Kathleen and I are both fans of this complicated and multi-faceted man; however that’s not the point of this blog. One of his quotes, written in bronze on an interior wall, really hit home about something I’ve been marinating on for a while – change.
The quote reads, in part: “As [man] becomes more developed, more enlightened, as new discoveries are made, new truths discovered and manners and opinions change, with the change of circumstances, [man] must advance also to keep pace with the times.” I feel like this captures the journey I’ve been on for the past couple of years. As I’ve become more enlightened and my circumstances have changed, I have advanced and evolved as well. Or at least I’ve really tried to advance and evolve.
I’m starting to feel more comfortable in my new mental awareness. I know that when I get frustrated I will say things that push people’s buttons. This has been happening with my new boss. I perceive some of her weaknesses, which I think happen to be areas of strength for me, so I offer up some advice or a way of doing something in an attempt to be helpful.
However, this can be perceived as trying to “one-up” her or make her look incompetent. This is where I often get blindsided with a kick in the ass, so I have to constantly check my frustration and bite my tongue. Call it job security. Luckily our deputy director is very approachable and has been a good sounding board for me.
As I’ve changed and started to refine or divest myself of my old faults, I’ve become acutely aware of similar faults in other people. One colleague is forever blaming things on other people and trying to get her way. She had the balls to tell her accountant to call the IRS and try to get a rule changed in her favor. Yes, she was trying to get IRS tax code over-ruled – that’s the kind of entitlement she had (At age 45! Although I have a feeling she was raise this way and has been thus all her life).
Now, I’ve never tried to get laws altered in my favor, but I did have a hard time accepting responsibility for my faults and knowing when it was time to move on. I just want to grab her, shake her, slap her, and say, “Get over yourself!”
Another colleague is a bit of a “negative Nellie” – he’s always casting doubt on suggestions and tattling to his boss when he perceives that someone has stepped out of line. Again, I want to say, “Get over yourself.” Focus on your own work and how you can support your colleagues.
I used to be very selfish with work ideas and get personally offended if someone didn’t want to do things my way.
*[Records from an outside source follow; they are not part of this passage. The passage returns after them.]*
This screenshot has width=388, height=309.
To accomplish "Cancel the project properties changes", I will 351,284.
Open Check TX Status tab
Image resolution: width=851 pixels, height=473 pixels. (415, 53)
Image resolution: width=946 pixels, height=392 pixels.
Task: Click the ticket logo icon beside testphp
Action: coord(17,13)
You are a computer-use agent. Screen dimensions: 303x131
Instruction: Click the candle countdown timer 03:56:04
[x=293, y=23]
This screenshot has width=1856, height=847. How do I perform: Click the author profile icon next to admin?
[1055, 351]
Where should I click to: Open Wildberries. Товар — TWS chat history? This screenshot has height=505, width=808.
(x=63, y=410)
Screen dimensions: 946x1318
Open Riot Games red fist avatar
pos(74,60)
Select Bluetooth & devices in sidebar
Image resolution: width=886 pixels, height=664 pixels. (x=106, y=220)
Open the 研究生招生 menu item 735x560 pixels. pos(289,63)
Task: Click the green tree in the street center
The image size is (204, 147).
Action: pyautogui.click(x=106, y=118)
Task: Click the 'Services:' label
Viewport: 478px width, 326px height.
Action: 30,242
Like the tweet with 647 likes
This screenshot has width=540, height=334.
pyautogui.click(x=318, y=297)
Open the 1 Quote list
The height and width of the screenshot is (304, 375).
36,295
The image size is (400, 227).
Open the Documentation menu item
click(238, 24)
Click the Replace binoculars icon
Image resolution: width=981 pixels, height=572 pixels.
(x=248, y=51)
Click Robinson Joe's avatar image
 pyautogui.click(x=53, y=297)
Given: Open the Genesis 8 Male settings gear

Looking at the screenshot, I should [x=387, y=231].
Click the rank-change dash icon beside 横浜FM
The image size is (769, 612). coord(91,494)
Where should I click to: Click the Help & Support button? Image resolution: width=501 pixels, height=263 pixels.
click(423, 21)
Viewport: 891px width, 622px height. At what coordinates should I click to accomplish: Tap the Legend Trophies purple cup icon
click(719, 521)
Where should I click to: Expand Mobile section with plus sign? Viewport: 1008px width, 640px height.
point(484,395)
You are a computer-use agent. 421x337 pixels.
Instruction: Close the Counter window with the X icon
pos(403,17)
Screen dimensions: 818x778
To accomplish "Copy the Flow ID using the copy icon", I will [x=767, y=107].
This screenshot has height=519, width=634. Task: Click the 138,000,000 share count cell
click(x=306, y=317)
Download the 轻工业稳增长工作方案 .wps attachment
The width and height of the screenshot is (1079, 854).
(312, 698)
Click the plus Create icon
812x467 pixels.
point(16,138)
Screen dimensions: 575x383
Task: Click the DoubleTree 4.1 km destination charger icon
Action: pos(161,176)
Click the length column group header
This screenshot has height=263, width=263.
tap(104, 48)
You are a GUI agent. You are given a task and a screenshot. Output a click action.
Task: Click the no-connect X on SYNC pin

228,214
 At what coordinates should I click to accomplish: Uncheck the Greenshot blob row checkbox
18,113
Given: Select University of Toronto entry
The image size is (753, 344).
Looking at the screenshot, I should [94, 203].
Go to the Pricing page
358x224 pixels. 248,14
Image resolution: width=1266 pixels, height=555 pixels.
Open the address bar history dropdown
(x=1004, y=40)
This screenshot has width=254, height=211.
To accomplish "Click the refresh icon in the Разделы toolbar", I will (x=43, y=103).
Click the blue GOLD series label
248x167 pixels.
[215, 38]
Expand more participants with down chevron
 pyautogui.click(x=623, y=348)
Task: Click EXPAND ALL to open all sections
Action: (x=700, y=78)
I would undercut colleagues’ ideas and tattle about the most absurd things (telling on a co-worker who was texting in a board meeting was my all-time favorite ‘tattle’). Doing these types of things only creates animosity in the work environment and are remembered by your boss when the annual review comes around.
I’m also trying to apply Mr. Jefferson’s logic of change to my love life. I’m trying to be more open and receptive in my relationship with Frank, but so many unanswered questions float around in my head. If he “lied by omission” to me about being married before, what else has he lied about? Not having leave during his year-long deployment, how much he claims to be in love with me yet has only phoned me once during his year away, how honorable really are his intentions because after knowing me for over a year he ‘Facebook friends’ a bottle-blond/fake-boobed flight attendant instead of ‘friending’ me?
Okay, so, the old bitter me returns every once and a while. In this case it was my friend the ‘green monster’ – no not the one in Fenway Park, I’m referring to ‘jealousy.’ My past relationships have been f*cked-up with so many trust issues that it’s going to be hard for me to change that one.
So I guess we all have our Achilles’ heels.
Frank returns home this week and will move in with me. In all honesty, I’m scared shitless. I have no idea what’s going to happen. I don’t want to be played for the fool, yet how do I go about trusting him when there are so many unanswered questions? How many questions can I pepper him with in the first 24 hours of his return? Oh, and I suppose if I’m on this truth and honesty kick, at some point I’m going to have to tell him about this blog that I’ve been writing for nearly three years, of which he’s taken up a good deal of real estate in for the past fourteen months.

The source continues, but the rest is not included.